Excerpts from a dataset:
=-=-=-=-=

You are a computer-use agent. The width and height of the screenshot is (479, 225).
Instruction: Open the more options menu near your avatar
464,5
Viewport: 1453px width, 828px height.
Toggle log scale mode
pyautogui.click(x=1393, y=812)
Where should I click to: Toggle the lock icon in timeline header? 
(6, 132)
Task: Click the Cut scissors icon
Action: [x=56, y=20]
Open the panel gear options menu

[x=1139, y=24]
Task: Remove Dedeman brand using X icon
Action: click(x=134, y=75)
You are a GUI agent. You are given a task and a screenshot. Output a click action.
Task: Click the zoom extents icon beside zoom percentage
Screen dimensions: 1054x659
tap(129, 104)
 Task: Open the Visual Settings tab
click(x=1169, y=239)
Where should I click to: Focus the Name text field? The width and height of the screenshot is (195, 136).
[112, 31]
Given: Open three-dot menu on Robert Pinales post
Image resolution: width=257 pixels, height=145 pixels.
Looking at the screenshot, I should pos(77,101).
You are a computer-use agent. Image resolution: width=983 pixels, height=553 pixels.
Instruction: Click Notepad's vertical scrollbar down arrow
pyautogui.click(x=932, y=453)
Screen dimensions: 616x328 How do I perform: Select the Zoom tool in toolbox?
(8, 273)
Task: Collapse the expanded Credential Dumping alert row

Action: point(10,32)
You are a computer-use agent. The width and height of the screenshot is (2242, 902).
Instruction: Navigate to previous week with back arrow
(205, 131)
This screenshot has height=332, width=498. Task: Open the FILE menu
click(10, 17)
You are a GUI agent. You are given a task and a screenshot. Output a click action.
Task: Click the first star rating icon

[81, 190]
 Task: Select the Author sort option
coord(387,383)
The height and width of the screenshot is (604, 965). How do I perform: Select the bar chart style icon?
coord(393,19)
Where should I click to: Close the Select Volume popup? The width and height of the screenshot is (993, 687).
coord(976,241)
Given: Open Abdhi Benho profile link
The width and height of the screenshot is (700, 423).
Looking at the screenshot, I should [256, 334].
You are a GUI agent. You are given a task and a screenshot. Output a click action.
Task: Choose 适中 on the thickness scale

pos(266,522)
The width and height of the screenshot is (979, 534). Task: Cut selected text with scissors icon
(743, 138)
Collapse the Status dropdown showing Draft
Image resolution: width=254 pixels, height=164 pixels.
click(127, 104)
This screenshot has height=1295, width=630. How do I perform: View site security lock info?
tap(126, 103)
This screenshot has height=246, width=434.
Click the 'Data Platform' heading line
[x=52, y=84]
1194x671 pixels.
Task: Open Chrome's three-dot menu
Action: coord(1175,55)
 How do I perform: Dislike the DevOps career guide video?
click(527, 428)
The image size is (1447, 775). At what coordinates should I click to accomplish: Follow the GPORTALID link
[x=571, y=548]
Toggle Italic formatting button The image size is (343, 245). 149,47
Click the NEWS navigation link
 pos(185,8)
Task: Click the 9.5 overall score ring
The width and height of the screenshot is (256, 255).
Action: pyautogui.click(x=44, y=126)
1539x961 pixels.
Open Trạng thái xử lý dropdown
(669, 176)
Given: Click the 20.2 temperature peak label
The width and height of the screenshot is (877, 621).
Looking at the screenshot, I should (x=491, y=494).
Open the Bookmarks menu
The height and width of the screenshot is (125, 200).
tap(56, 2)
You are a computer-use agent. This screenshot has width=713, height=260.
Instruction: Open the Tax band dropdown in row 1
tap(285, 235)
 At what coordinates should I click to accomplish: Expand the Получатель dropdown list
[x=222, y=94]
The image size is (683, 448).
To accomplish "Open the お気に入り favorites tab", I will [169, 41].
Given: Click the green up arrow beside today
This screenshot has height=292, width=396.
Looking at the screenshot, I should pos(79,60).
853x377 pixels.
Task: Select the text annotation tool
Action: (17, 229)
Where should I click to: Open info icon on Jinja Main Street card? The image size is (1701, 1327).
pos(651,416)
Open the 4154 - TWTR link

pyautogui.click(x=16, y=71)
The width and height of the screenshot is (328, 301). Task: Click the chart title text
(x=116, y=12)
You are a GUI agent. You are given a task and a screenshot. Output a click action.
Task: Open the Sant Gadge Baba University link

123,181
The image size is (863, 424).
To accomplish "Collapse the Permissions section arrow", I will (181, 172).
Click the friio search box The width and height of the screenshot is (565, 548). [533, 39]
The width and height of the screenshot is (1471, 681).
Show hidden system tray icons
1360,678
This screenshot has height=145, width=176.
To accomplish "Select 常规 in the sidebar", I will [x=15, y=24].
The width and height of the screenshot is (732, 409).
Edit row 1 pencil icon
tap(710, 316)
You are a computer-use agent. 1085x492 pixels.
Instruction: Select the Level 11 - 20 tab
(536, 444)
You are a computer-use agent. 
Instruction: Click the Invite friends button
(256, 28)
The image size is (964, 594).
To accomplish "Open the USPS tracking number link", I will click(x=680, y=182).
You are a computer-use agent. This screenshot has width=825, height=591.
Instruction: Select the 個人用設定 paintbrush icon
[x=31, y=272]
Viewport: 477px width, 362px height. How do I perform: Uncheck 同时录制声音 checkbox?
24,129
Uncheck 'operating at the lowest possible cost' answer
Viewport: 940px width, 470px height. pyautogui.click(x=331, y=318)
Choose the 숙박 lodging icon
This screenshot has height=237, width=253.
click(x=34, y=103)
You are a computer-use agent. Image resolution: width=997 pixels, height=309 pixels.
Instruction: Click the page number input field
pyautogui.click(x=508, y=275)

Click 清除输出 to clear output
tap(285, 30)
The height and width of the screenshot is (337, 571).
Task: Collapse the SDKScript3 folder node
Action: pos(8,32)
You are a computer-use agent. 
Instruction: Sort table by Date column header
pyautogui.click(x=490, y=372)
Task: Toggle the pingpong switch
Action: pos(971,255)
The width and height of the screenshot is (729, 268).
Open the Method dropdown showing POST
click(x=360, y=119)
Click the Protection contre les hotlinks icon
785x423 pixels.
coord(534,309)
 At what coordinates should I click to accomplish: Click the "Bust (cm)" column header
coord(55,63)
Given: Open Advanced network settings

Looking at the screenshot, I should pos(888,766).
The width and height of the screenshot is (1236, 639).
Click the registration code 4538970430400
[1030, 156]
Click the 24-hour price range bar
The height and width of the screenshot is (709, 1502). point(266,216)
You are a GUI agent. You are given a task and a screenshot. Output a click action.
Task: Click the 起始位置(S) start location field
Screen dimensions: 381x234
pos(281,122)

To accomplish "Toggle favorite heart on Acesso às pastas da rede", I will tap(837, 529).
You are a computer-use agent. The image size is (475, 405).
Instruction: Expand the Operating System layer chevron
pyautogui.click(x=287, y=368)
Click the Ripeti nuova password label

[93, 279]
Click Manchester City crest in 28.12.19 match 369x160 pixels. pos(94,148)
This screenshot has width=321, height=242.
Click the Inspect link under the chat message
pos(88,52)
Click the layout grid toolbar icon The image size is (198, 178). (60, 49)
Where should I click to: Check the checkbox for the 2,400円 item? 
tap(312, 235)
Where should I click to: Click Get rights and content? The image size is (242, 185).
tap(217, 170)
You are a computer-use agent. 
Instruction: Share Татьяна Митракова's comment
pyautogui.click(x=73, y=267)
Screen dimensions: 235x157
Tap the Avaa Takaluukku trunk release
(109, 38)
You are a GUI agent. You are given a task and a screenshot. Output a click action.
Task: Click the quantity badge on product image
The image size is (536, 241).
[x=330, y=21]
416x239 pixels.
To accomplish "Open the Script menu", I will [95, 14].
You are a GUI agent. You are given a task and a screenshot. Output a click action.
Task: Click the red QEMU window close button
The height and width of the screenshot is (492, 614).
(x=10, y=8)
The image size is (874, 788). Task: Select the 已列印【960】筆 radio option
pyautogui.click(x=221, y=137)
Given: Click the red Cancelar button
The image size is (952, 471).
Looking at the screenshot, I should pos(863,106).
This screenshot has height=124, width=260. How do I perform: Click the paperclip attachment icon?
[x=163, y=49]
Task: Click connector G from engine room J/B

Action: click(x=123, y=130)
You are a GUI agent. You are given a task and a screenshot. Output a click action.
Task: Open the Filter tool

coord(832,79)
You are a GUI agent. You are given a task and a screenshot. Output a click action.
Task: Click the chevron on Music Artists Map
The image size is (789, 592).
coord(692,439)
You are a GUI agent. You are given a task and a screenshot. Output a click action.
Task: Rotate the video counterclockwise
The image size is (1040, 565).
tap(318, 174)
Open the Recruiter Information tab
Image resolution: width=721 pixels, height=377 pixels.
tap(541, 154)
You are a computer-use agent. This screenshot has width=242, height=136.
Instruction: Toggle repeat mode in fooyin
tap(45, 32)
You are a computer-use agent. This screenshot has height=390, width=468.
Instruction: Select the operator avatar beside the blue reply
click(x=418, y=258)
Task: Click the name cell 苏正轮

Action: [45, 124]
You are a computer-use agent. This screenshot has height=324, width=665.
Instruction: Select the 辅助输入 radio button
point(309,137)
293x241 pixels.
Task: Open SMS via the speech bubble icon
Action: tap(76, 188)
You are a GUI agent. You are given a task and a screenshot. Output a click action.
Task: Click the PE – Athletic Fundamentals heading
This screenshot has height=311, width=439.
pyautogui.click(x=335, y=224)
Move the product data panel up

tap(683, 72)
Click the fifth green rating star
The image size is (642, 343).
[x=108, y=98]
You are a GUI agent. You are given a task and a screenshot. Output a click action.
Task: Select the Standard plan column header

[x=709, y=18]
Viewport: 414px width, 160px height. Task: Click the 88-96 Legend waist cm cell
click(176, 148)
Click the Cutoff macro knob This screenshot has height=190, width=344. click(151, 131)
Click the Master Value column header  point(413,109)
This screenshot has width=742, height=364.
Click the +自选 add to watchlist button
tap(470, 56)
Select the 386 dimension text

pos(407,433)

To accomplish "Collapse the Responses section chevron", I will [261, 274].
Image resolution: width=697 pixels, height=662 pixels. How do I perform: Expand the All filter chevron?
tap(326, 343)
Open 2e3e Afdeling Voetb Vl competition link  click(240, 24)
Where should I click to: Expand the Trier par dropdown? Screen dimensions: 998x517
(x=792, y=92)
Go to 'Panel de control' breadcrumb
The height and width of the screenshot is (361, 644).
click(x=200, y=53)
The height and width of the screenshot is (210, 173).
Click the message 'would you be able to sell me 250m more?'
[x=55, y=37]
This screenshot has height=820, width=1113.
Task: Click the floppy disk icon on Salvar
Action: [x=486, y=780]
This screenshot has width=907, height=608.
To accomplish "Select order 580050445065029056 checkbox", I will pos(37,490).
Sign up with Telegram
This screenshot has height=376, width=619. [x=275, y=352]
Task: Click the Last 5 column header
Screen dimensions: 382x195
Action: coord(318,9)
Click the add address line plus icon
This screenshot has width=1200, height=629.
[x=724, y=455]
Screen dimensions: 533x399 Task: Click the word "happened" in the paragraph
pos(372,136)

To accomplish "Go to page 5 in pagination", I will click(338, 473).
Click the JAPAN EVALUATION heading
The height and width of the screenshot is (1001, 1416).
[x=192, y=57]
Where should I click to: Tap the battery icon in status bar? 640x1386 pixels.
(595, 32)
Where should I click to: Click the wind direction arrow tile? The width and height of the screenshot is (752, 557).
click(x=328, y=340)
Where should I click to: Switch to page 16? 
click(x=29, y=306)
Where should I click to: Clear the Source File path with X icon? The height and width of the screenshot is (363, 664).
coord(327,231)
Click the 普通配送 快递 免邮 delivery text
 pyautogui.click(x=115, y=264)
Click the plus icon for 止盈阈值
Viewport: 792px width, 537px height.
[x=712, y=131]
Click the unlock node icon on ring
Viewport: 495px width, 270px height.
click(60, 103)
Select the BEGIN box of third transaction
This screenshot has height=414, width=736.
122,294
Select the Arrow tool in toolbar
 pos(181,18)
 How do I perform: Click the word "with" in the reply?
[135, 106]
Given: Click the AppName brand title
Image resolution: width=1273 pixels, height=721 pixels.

=-=-=-=-=

● **Work task**
Give back precisely the lines above that start at the line containing "Where should I click to: Tap" and end at the line containing "Click the plus icon for 止盈阈值", inclusive. No other lines belong in the output.

● **Reply**
Where should I click to: Tap the battery icon in status bar? 640x1386 pixels.
(595, 32)
Where should I click to: Click the wind direction arrow tile? The width and height of the screenshot is (752, 557).
click(x=328, y=340)
Where should I click to: Switch to page 16? 
click(x=29, y=306)
Where should I click to: Clear the Source File path with X icon? The height and width of the screenshot is (363, 664).
coord(327,231)
Click the 普通配送 快递 免邮 delivery text
 pyautogui.click(x=115, y=264)
Click the plus icon for 止盈阈值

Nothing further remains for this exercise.